*** Opening MATERIAL SHOWN ***

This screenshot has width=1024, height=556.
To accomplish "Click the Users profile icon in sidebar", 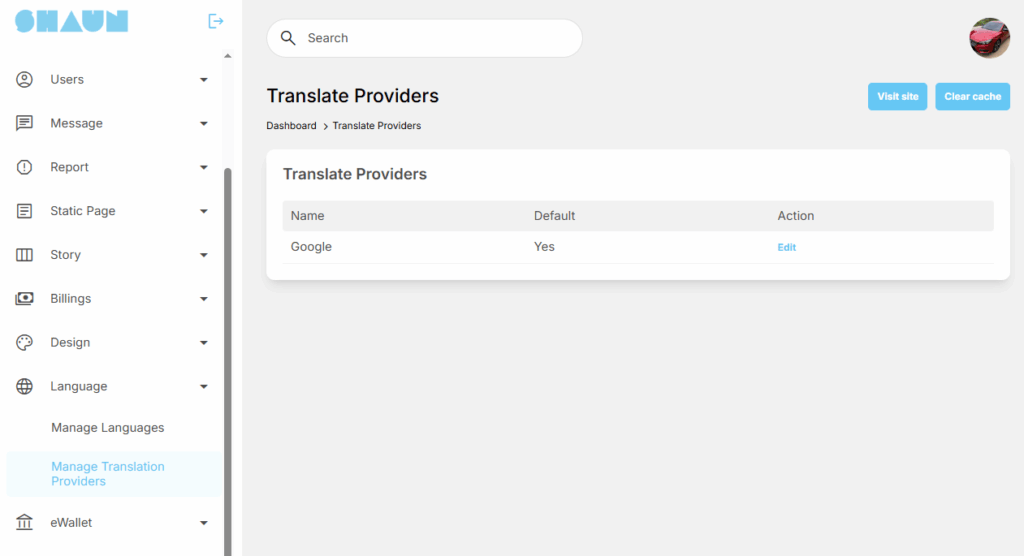I will click(25, 79).
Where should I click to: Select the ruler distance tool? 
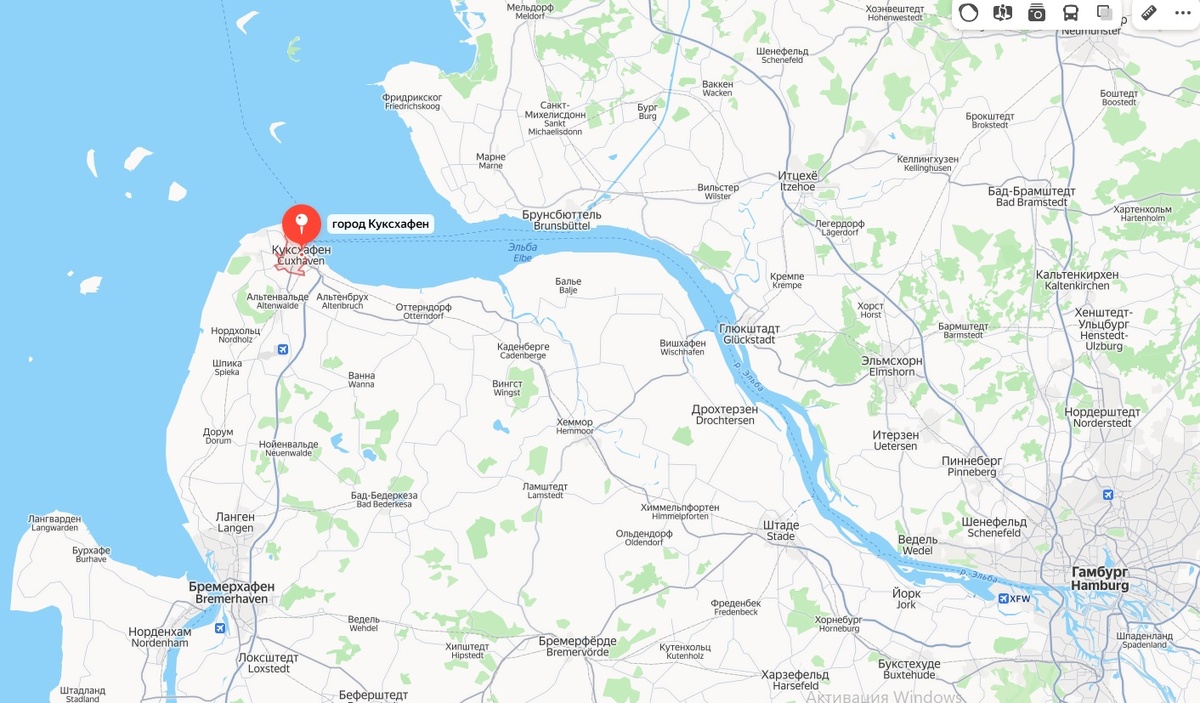pos(1149,13)
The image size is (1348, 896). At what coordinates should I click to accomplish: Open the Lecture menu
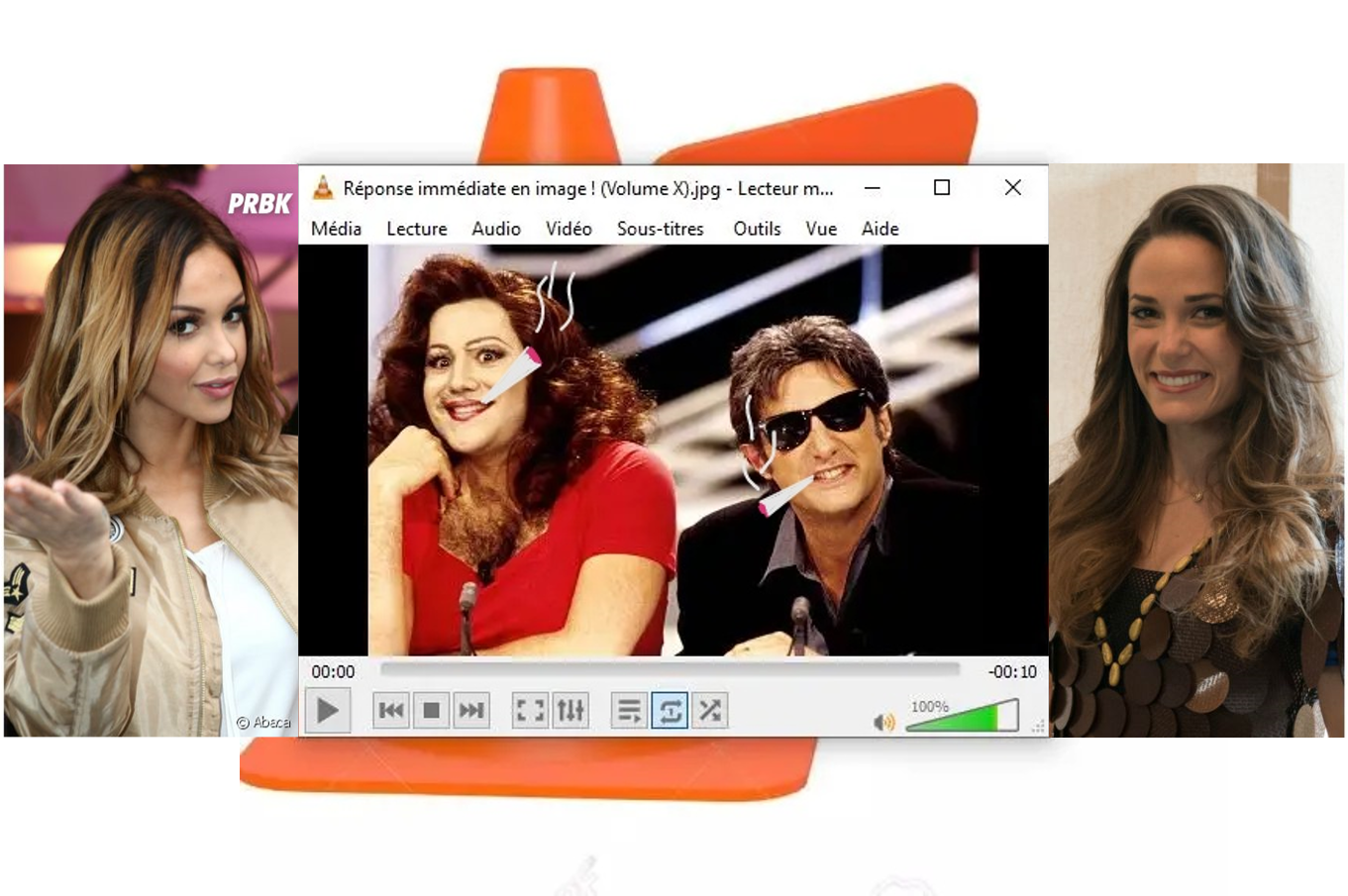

*** Closing MATERIAL SHOWN ***

ASSIGNMENT: Transcribe every line from the one containing "Where should I" to the end of the listing, exactly and exclusively. Do not carry any picture over.

YOUR SOLUTION:
Where should I click to: Select the ruler distance tool? 
pos(1149,13)
The image size is (1348, 896). At what coordinates should I click to accomplish: Open the Lecture menu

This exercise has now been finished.